Provided records:
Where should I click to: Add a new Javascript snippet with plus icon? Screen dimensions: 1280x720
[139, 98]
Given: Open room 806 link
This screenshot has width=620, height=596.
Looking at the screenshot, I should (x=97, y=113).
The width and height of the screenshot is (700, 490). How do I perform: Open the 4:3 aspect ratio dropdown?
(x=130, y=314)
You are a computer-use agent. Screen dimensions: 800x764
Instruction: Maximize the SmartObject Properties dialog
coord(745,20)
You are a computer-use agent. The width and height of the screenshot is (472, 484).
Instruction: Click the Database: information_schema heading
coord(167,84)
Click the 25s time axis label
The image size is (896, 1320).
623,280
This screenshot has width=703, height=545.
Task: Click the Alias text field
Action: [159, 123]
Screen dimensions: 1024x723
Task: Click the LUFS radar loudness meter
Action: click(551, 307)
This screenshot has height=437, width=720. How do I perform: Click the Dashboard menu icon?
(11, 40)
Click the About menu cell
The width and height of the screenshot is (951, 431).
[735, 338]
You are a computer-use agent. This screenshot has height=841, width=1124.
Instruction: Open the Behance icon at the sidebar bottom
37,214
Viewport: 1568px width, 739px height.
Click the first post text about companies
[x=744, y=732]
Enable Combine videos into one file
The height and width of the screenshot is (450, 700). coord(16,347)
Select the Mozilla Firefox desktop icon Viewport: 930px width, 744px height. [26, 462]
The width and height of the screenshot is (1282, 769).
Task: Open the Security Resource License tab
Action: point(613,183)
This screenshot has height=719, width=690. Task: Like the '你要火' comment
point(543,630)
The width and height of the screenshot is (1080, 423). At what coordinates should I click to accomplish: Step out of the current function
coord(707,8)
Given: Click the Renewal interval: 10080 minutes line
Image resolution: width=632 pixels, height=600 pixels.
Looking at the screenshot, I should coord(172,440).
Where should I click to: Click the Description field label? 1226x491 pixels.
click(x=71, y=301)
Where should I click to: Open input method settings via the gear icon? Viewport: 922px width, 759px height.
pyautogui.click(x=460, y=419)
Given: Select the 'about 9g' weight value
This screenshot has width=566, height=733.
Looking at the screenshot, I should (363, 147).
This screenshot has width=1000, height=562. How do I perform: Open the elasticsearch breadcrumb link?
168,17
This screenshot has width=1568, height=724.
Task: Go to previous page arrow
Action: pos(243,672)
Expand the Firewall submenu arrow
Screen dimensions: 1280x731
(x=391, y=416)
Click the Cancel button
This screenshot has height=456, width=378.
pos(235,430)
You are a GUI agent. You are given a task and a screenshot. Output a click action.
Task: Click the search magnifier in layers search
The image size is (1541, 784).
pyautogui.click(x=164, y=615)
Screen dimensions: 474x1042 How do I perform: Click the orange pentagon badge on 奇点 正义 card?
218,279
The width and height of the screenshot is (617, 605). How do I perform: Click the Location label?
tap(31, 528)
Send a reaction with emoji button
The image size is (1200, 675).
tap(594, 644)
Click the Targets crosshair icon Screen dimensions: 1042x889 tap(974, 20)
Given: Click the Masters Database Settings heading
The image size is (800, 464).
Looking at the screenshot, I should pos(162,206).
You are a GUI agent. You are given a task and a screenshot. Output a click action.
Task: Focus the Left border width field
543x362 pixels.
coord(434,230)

Your goal: Everything above from the line containing "Instruction: Click the" down to the line containing "Click the About menu cell" is to be transcribed exactly, with both of those lines included and nothing else added.

Task answer:
Instruction: Click the Database: information_schema heading
coord(167,84)
Click the 25s time axis label
The image size is (896, 1320).
623,280
This screenshot has width=703, height=545.
Task: Click the Alias text field
Action: [159, 123]
Screen dimensions: 1024x723
Task: Click the LUFS radar loudness meter
Action: click(551, 307)
This screenshot has height=437, width=720. How do I perform: Click the Dashboard menu icon?
(11, 40)
Click the About menu cell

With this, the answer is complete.